- [Goal of the exercise]: Look below for the line that has "This screenshot has height=712, width=1076.". Set down the lines from there through the line that has "You are a computer-use agent. Screen dimensions: 302x263", exactly as written.

(Saved data entries)
Segment Open

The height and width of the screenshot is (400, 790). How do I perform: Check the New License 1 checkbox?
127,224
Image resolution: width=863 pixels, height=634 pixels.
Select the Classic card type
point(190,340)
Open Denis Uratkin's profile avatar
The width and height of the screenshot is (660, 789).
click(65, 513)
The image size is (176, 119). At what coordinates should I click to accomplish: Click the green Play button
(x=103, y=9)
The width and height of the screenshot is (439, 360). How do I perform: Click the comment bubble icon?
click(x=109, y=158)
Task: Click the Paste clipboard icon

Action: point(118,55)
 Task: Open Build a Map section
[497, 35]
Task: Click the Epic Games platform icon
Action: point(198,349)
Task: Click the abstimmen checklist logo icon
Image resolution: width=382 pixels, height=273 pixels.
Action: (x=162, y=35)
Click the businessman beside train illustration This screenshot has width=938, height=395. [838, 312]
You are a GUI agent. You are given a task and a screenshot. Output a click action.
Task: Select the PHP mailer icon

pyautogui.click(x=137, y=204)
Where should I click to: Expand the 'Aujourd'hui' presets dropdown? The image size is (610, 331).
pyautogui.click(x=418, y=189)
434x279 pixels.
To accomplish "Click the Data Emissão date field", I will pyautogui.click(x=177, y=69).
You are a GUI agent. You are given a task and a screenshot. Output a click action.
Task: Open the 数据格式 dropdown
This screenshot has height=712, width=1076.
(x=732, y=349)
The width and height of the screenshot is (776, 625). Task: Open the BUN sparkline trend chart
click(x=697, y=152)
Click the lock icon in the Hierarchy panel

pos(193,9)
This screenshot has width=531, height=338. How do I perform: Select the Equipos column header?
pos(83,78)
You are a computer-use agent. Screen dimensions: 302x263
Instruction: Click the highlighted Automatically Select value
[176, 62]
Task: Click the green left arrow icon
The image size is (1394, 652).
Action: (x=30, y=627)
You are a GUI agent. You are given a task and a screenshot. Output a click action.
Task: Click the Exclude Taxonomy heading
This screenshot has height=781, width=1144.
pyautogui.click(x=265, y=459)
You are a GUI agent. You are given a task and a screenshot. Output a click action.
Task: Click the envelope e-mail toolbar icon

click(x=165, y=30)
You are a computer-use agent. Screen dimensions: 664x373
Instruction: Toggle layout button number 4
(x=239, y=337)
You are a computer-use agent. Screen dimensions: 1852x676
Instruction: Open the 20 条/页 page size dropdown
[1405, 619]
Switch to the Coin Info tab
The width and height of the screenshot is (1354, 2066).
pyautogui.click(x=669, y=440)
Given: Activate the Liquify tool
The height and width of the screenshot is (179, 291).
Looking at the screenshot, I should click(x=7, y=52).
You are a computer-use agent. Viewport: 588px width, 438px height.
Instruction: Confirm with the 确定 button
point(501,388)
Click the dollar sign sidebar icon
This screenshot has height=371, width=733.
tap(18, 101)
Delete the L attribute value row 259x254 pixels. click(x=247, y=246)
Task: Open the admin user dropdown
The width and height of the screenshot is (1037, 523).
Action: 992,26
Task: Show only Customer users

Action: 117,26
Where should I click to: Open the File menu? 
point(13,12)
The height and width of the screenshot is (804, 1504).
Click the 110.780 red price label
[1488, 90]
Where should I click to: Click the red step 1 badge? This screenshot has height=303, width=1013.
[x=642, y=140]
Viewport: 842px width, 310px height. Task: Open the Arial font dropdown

Segment Closed

- [Written reply]:
This screenshot has height=712, width=1076.
(x=732, y=349)
The width and height of the screenshot is (776, 625). Task: Open the BUN sparkline trend chart
click(x=697, y=152)
Click the lock icon in the Hierarchy panel

pos(193,9)
This screenshot has width=531, height=338. How do I perform: Select the Equipos column header?
pos(83,78)
You are a computer-use agent. Screen dimensions: 302x263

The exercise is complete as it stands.